Start of Source records

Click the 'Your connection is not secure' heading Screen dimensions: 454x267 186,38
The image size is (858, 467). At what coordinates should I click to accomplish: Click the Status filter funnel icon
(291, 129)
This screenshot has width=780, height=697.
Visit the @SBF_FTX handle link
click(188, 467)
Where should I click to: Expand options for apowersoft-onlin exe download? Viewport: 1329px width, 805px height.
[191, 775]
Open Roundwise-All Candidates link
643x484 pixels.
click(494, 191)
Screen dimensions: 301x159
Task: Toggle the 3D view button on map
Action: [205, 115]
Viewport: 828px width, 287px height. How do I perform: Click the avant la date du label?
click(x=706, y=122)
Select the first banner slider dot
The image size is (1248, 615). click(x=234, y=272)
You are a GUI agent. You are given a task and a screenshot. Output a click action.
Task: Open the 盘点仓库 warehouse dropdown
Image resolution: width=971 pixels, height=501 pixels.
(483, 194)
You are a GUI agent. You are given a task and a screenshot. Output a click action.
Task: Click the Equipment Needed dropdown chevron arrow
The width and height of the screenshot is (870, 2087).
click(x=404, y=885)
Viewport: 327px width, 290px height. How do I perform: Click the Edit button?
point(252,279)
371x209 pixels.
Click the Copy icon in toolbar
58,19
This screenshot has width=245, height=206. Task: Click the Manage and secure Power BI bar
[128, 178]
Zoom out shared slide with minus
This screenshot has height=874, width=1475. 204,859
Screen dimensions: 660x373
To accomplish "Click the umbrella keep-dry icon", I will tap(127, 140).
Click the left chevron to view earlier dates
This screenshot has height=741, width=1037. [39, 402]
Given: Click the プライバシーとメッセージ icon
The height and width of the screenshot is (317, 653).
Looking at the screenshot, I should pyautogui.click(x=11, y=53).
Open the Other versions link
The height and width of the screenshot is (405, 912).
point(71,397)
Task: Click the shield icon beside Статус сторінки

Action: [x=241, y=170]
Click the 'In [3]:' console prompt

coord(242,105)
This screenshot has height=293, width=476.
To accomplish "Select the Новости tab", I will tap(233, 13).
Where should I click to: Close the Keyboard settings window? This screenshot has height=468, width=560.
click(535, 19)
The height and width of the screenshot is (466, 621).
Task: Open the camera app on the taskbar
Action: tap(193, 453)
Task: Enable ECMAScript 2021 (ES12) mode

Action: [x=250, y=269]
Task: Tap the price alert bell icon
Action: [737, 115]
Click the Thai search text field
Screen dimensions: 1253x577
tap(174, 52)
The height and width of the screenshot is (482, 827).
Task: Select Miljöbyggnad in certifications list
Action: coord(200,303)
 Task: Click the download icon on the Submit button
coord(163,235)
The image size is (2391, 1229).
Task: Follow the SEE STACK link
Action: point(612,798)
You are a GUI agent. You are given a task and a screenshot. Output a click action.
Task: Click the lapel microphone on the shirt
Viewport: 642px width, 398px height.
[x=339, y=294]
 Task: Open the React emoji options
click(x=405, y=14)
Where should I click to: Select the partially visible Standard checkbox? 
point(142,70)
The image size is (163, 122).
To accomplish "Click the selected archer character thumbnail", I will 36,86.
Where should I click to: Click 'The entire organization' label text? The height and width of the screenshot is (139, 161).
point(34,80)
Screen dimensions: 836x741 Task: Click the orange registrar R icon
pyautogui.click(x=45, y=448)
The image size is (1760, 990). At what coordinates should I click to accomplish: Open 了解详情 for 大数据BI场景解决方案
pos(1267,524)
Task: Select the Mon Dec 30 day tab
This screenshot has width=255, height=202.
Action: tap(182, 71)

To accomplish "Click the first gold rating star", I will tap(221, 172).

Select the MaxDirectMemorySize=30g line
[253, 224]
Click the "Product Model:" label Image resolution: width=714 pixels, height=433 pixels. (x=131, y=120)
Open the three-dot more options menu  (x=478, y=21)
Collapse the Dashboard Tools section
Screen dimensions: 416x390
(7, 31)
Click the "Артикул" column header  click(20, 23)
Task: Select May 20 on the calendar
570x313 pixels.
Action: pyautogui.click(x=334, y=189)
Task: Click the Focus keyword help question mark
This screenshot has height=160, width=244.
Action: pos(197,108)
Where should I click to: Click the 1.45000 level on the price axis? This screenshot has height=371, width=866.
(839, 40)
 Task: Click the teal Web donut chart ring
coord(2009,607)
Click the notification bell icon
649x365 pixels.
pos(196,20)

End of Source records

Transcribe all of the lines above word for word.

* Finished task *
Click the 'Your connection is not secure' heading Screen dimensions: 454x267 186,38
The image size is (858, 467). At what coordinates should I click to accomplish: Click the Status filter funnel icon
(291, 129)
This screenshot has width=780, height=697.
Visit the @SBF_FTX handle link
click(188, 467)
Where should I click to: Expand options for apowersoft-onlin exe download? Viewport: 1329px width, 805px height.
[191, 775]
Open Roundwise-All Candidates link
643x484 pixels.
click(494, 191)
Screen dimensions: 301x159
Task: Toggle the 3D view button on map
Action: [205, 115]
Viewport: 828px width, 287px height. How do I perform: Click the avant la date du label?
click(x=706, y=122)
Select the first banner slider dot
The image size is (1248, 615). click(x=234, y=272)
You are a GUI agent. You are given a task and a screenshot. Output a click action.
Task: Open the 盘点仓库 warehouse dropdown
Image resolution: width=971 pixels, height=501 pixels.
(483, 194)
You are a GUI agent. You are given a task and a screenshot. Output a click action.
Task: Click the Equipment Needed dropdown chevron arrow
The width and height of the screenshot is (870, 2087).
click(x=404, y=885)
Viewport: 327px width, 290px height. How do I perform: Click the Edit button?
point(252,279)
371x209 pixels.
Click the Copy icon in toolbar
58,19
This screenshot has width=245, height=206. Task: Click the Manage and secure Power BI bar
[128, 178]
Zoom out shared slide with minus
This screenshot has height=874, width=1475. 204,859
Screen dimensions: 660x373
To accomplish "Click the umbrella keep-dry icon", I will tap(127, 140).
Click the left chevron to view earlier dates
This screenshot has height=741, width=1037. [39, 402]
Given: Click the プライバシーとメッセージ icon
The height and width of the screenshot is (317, 653).
Looking at the screenshot, I should pyautogui.click(x=11, y=53).
Open the Other versions link
The height and width of the screenshot is (405, 912).
point(71,397)
Task: Click the shield icon beside Статус сторінки

Action: [x=241, y=170]
Click the 'In [3]:' console prompt

coord(242,105)
This screenshot has height=293, width=476.
To accomplish "Select the Новости tab", I will tap(233, 13).
Where should I click to: Close the Keyboard settings window? This screenshot has height=468, width=560.
click(535, 19)
The height and width of the screenshot is (466, 621).
Task: Open the camera app on the taskbar
Action: tap(193, 453)
Task: Enable ECMAScript 2021 (ES12) mode

Action: [x=250, y=269]
Task: Tap the price alert bell icon
Action: [737, 115]
Click the Thai search text field
Screen dimensions: 1253x577
tap(174, 52)
The height and width of the screenshot is (482, 827).
Task: Select Miljöbyggnad in certifications list
Action: coord(200,303)
 Task: Click the download icon on the Submit button
coord(163,235)
The image size is (2391, 1229).
Task: Follow the SEE STACK link
Action: point(612,798)
You are a GUI agent. You are given a task and a screenshot. Output a click action.
Task: Click the lapel microphone on the shirt
Viewport: 642px width, 398px height.
[x=339, y=294]
 Task: Open the React emoji options
click(x=405, y=14)
Where should I click to: Select the partially visible Standard checkbox? 
point(142,70)
The image size is (163, 122).
To accomplish "Click the selected archer character thumbnail", I will 36,86.
Where should I click to: Click 'The entire organization' label text? The height and width of the screenshot is (139, 161).
point(34,80)
Screen dimensions: 836x741 Task: Click the orange registrar R icon
pyautogui.click(x=45, y=448)
The image size is (1760, 990). At what coordinates should I click to accomplish: Open 了解详情 for 大数据BI场景解决方案
pos(1267,524)
Task: Select the Mon Dec 30 day tab
This screenshot has width=255, height=202.
Action: tap(182, 71)

To accomplish "Click the first gold rating star", I will tap(221, 172).

Select the MaxDirectMemorySize=30g line
[253, 224]
Click the "Product Model:" label Image resolution: width=714 pixels, height=433 pixels. (x=131, y=120)
Open the three-dot more options menu  (x=478, y=21)
Collapse the Dashboard Tools section
Screen dimensions: 416x390
(7, 31)
Click the "Артикул" column header  click(20, 23)
Task: Select May 20 on the calendar
570x313 pixels.
Action: pyautogui.click(x=334, y=189)
Task: Click the Focus keyword help question mark
This screenshot has height=160, width=244.
Action: pos(197,108)
Where should I click to: Click the 1.45000 level on the price axis? This screenshot has height=371, width=866.
(839, 40)
 Task: Click the teal Web donut chart ring
coord(2009,607)
Click the notification bell icon
649x365 pixels.
pos(196,20)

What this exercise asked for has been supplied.